**Task**
Copy out the material below word for word, line by line. Leave out the pictures.

**Supplied data**
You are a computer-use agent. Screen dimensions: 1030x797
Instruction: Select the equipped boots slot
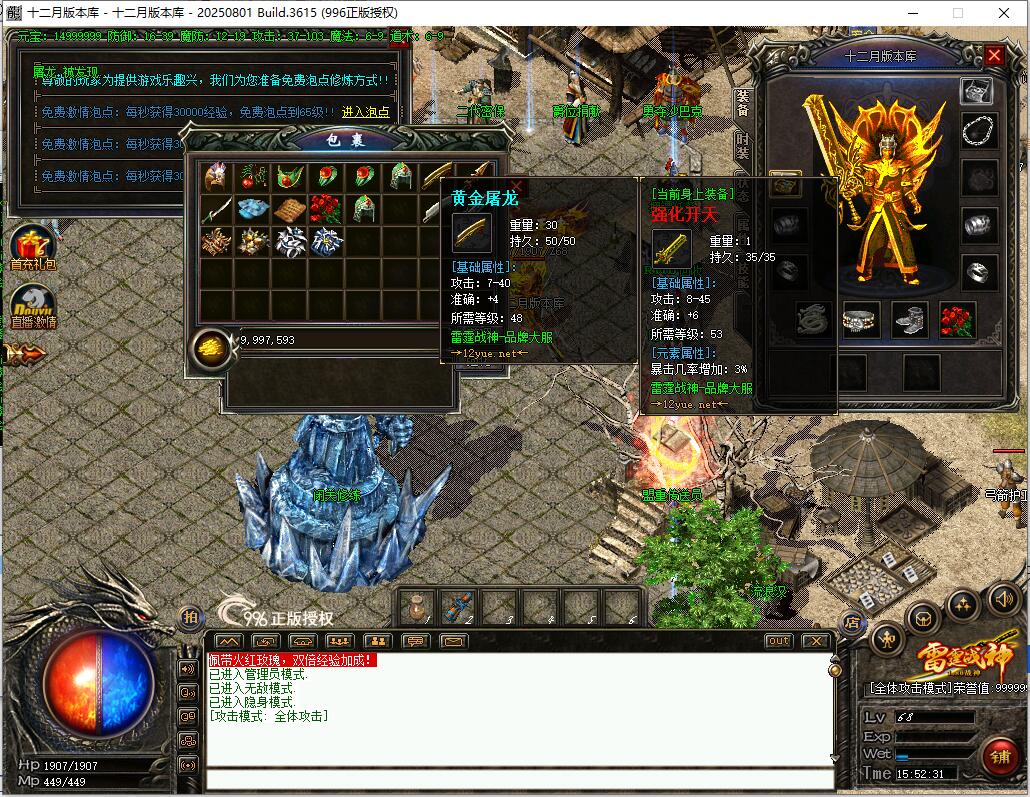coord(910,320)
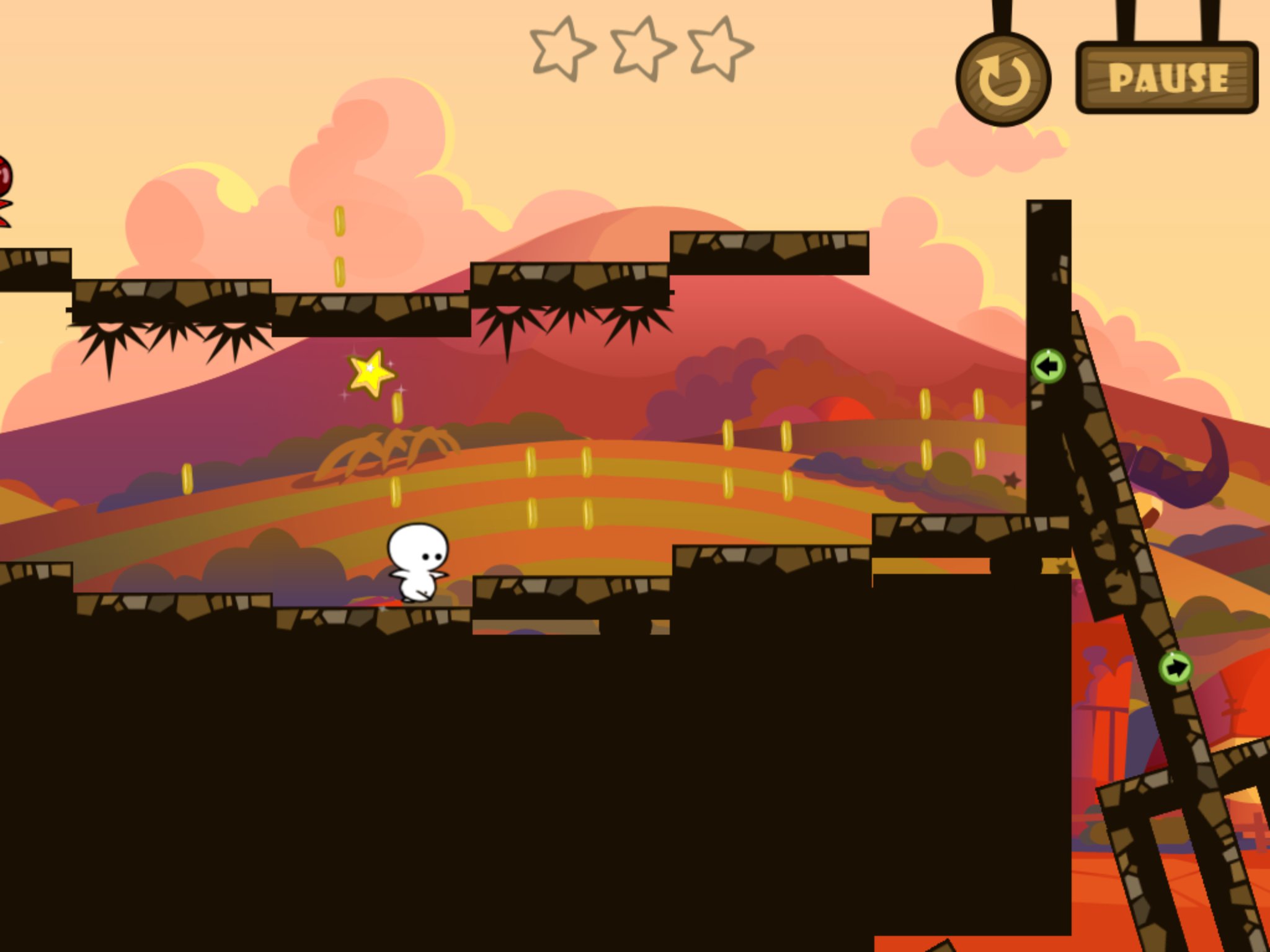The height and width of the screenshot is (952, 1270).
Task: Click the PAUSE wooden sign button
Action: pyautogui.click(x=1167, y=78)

**The completed task**
You are a computer-use agent. Screen dimensions: 1030x797
Instruction: Select the equipped boots slot
coord(910,320)
The height and width of the screenshot is (952, 1270).
Task: Click the PAUSE wooden sign button
Action: pyautogui.click(x=1167, y=78)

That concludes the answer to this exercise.